I found no documented way of detecting "covered"/"uncovered" events. Here is my approach. onCovered/onUncovered callbacks are called when the current screen is covered/uncovered by another screen of the app, but not by dialogs/menus/virtual keyboard:

public class MyAppScreen extends MainScreen {
    private boolean isCovered;

    protected void onExposed() {
        Log.d("onExposed");
        super.onExposed();
        if (isCovered) {
            onUncovered();
            isCovered = false;
        }
    }

    protected void onObscured() {
        Log.d("onObscured");
        super.onObscured();
        final Screen above = getScreenAbove();
        if (above != null) {
            if (isMyAppScreen(above)) {
                isCovered = true;
                onCovered();
            }
        }
    }

    private boolean isMyAppScreen(final Screen above) {
        return (above instanceof MyAppScreen);
    }

    protected void onUncovered() {
        Log.d("onUncovered");
    }

    protected void onCovered() {
        Log.d("onCovered");
    }

    protected void onUiEngineAttached(final boolean attached) {
        if (attached) {
            Log.d("UI Engine ATTACHED");
        } else {
            Log.d("UI Engine DETACHED");
        }
        super.onUiEngineAttached(attached);
    }

    protected void onFocusNotify(final boolean focus) {
        if(focus){
            Log.d("focus GAINED");
        } else {
            Log.d("focus LOST");
        }
        super.onFocusNotify(focus);
    }
}

And a test. Try various combinations and see what events you receive in the log.

public class TestLifecycle extends MyAppScreen implements FieldChangeListener {
    private final ABNTextEdit txt1;
    private final ButtonField btn1;
    private final ButtonField btn2;

    public TestLifecycle() {

        final Manager manager = getMainManager();

        txt1 = new ABNTextEdit();
        manager.add(txt1);

        btn1 = new ButtonField("Dialog", ButtonField.CONSUME_CLICK);
        btn1.setChangeListener(this);
        manager.add(btn1);

        btn2 = new ButtonField("Screen", ButtonField.CONSUME_CLICK);
        btn2.setChangeListener(this);
        manager.add(btn2);
    }

    public void fieldChanged(final Field field, final int context) {
        if (field == btn1) {
            Dialog.alert("Example alert");
        } else if (field == btn2) {
            UiApplication.getUiApplication().pushScreen(new TestLifecycle());
        }
    }
}

Update:

This method has a limitation: if a new screen is pushed when a dialog or the soft keyboard has focus your current screen will not receive onCovered/onUncovered notification.

Example A: if you have an input field of fixed size and you push a new screen when the user completes it, your current screen will not receive the notification if the user types very quickly.

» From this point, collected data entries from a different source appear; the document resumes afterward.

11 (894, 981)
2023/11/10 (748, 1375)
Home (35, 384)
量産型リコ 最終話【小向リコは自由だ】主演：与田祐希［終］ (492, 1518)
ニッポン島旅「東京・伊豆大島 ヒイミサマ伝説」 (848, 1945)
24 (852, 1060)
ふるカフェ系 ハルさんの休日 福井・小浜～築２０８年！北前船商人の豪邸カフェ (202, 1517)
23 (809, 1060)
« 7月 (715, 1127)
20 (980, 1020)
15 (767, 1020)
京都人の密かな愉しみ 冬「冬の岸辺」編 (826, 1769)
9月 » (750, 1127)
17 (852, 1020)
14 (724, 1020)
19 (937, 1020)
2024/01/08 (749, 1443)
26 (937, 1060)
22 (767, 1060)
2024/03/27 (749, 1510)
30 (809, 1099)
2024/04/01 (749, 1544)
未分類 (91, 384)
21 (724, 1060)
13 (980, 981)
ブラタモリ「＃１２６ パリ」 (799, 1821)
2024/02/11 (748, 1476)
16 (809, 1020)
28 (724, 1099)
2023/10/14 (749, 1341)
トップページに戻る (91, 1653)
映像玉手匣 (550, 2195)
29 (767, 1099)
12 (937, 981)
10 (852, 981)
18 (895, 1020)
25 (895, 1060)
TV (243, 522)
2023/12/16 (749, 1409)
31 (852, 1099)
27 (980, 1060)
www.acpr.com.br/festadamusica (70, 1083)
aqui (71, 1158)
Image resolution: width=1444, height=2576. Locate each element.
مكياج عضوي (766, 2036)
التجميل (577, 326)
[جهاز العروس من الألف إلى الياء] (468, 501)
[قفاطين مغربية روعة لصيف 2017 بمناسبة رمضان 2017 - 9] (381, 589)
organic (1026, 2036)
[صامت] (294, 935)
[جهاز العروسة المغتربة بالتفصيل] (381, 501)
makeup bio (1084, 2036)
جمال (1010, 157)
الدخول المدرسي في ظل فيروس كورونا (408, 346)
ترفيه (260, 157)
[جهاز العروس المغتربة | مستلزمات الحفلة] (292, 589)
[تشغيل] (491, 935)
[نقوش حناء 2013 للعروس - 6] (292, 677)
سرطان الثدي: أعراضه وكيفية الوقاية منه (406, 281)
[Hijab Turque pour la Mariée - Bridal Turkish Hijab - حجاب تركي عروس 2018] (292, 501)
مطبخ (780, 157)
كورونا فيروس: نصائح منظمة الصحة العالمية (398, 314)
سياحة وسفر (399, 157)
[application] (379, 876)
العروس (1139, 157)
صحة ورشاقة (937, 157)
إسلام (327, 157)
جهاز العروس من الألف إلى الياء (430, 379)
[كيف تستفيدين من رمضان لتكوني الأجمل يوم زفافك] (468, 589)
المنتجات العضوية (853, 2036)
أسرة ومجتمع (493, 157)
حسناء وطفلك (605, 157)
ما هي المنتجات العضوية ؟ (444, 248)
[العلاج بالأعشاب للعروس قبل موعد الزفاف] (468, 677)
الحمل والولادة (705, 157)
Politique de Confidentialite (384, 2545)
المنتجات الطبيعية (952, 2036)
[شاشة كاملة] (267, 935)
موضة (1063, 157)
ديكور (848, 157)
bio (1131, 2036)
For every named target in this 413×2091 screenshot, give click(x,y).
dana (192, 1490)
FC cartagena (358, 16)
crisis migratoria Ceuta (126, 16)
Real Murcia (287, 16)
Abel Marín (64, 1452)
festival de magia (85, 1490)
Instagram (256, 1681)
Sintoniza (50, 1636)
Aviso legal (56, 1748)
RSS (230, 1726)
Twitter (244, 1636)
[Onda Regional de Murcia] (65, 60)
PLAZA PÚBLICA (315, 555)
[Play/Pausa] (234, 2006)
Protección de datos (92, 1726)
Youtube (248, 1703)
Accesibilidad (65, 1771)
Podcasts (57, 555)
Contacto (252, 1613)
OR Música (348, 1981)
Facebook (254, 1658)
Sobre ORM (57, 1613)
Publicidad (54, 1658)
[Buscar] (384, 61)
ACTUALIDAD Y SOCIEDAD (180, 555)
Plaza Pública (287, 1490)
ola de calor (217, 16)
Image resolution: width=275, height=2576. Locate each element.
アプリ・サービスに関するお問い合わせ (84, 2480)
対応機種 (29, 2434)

This happens because in the moment between you call push(newScreen) and it is actually pushed the user clicks on a letter on soft KB and it grabs the focus. So only onObscured is called, but not onCovered.

Solution: explicitly hide the soft keyboard before the push(newScreen).

Example B: if you have a customized dialog which pushes new screen and then dismisses itself, your current screen will not receive the notification. This happens because your customized dialog is not recognized as a screen, so only onObscured is called, but not onCovered.

Solution: dismiss the dialog in the first place returning a result value, and let your screen push the new screen based on that value. -OR- override isMyAppScreen() to return true also for your customized dialog.


You should be able to use protected void onExposed() to detect when it is displayed again.